• **Your goal**
Produce word for word the lines of the data below running from the one that has "Task: Click the blue" to the one that has "Click Complete checkmark", inclusive, and no others.

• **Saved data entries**
^^^^^^^^

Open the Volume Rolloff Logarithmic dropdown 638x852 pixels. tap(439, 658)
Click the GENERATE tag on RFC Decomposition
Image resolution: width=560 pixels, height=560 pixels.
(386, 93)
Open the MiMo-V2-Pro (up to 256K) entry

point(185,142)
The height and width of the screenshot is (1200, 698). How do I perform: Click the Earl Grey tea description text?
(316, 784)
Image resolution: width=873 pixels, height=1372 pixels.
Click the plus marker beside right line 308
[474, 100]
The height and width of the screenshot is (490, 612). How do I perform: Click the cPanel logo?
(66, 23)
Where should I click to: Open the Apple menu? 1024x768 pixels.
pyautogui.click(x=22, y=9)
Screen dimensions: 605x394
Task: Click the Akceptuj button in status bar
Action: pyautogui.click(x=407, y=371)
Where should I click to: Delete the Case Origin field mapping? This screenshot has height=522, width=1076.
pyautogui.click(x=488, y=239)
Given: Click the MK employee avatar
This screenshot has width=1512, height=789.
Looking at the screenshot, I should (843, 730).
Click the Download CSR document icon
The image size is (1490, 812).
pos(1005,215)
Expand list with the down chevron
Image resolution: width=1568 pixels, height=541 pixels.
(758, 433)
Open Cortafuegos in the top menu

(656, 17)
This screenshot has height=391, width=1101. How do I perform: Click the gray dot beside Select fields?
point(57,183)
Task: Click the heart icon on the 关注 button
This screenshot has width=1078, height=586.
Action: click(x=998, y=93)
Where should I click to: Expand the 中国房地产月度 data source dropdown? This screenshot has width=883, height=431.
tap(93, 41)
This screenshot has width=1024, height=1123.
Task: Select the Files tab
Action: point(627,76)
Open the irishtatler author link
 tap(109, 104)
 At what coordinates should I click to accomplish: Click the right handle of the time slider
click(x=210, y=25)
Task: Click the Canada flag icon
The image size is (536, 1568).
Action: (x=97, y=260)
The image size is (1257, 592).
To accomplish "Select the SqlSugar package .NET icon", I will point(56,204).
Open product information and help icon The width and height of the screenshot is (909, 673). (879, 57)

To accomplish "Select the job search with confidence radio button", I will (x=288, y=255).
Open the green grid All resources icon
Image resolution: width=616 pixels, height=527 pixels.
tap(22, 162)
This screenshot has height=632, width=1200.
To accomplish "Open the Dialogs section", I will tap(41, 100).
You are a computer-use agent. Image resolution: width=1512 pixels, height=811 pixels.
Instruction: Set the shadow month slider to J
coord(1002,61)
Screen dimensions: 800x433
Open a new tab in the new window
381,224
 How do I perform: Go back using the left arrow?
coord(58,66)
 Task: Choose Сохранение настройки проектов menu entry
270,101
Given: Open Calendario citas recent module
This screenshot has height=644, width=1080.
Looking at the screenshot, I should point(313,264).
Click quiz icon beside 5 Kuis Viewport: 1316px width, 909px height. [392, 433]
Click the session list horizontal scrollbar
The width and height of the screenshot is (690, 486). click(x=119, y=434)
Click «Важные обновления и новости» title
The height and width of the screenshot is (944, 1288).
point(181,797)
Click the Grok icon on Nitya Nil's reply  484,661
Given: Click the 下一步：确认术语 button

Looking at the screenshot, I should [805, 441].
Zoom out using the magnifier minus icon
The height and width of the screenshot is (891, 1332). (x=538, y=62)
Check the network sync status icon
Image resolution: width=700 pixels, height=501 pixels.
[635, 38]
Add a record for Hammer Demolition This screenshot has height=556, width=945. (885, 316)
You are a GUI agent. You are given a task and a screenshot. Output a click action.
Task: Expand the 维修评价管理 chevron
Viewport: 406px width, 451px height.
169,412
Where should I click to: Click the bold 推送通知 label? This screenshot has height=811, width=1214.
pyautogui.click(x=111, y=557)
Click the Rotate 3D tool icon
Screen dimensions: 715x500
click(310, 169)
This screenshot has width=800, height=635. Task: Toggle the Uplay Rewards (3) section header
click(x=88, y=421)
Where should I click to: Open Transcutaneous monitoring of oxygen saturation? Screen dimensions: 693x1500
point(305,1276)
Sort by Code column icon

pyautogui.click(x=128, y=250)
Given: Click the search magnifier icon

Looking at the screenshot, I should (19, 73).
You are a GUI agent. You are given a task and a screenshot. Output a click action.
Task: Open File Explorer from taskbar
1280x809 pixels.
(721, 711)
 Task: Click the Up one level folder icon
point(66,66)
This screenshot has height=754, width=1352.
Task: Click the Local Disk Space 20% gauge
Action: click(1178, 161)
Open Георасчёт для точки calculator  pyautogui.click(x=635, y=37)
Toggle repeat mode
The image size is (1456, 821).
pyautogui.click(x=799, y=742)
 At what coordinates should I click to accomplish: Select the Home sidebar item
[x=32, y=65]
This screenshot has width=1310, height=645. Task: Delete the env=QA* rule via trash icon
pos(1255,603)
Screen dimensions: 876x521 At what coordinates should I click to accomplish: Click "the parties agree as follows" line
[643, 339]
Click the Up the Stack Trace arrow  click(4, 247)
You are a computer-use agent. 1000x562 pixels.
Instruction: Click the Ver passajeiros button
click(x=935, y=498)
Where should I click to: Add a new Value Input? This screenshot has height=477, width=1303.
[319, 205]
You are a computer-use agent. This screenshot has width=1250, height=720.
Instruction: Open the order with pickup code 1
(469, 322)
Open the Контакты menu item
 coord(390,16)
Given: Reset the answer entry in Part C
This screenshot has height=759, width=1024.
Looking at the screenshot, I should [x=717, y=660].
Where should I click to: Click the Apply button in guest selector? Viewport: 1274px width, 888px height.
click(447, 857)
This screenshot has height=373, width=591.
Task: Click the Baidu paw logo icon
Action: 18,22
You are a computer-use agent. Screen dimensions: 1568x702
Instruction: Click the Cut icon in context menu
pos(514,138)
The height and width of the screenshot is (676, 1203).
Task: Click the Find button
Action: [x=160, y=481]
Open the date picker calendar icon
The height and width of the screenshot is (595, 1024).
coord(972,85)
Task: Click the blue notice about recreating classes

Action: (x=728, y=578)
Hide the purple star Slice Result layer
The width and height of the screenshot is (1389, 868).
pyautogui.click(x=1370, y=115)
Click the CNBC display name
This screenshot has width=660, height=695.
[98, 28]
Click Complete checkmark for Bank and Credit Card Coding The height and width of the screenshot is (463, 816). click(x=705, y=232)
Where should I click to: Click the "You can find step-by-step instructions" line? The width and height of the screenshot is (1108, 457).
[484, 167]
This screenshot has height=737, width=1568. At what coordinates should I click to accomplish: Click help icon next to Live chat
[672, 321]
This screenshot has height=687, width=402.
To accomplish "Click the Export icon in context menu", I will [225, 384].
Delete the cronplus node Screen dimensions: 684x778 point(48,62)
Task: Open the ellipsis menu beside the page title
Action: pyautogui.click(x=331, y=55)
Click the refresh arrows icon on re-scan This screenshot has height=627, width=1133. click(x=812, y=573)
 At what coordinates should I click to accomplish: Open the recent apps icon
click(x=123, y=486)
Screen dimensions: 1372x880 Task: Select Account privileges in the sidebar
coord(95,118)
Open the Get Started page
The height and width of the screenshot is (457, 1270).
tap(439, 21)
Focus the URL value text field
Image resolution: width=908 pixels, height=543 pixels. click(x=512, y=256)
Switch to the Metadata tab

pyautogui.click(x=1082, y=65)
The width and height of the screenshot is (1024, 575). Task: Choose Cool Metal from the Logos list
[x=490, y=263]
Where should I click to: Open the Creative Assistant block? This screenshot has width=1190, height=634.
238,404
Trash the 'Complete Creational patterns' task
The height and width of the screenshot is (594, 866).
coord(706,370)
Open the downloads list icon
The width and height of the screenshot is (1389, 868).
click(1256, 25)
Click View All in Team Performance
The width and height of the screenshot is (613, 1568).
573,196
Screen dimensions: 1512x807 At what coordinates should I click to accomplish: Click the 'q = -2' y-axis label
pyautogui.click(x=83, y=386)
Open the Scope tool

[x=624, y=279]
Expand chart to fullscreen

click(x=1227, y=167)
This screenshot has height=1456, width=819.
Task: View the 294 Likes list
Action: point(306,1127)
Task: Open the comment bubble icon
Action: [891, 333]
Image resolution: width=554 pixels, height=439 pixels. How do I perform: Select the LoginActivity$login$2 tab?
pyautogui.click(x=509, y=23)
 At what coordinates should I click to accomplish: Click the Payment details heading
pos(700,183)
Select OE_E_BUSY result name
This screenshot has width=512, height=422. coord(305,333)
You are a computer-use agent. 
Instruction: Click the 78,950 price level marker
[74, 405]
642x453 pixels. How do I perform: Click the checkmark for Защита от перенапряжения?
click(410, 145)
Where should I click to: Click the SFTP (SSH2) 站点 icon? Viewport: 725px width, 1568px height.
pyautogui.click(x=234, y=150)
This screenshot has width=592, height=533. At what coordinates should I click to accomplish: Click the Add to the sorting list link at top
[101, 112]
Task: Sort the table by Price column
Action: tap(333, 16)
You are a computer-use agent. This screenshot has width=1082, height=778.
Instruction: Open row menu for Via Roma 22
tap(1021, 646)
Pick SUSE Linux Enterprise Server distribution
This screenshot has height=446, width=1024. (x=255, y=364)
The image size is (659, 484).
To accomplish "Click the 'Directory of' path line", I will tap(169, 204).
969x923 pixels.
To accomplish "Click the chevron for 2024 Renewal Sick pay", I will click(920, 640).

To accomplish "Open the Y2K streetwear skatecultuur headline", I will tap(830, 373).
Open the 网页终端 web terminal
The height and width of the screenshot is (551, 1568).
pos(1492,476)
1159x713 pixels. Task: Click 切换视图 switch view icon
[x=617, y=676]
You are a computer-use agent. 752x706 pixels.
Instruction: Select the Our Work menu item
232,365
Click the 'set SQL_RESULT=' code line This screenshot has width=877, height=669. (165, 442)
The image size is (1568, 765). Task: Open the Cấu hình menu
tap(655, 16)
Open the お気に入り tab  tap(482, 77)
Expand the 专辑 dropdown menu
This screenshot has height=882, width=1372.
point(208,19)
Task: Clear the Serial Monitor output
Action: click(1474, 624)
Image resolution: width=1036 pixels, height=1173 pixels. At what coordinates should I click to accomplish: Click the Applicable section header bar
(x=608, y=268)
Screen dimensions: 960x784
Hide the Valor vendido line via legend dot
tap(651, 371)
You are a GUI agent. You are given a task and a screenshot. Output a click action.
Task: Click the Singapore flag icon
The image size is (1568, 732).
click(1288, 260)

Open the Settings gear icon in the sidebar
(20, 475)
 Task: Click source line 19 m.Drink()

^^^^^^^^

• **Problem solution**
Task: Click the blue notice about recreating classes

Action: (x=728, y=578)
Hide the purple star Slice Result layer
The width and height of the screenshot is (1389, 868).
pyautogui.click(x=1370, y=115)
Click the CNBC display name
This screenshot has width=660, height=695.
[98, 28]
Click Complete checkmark for Bank and Credit Card Coding The height and width of the screenshot is (463, 816). click(x=705, y=232)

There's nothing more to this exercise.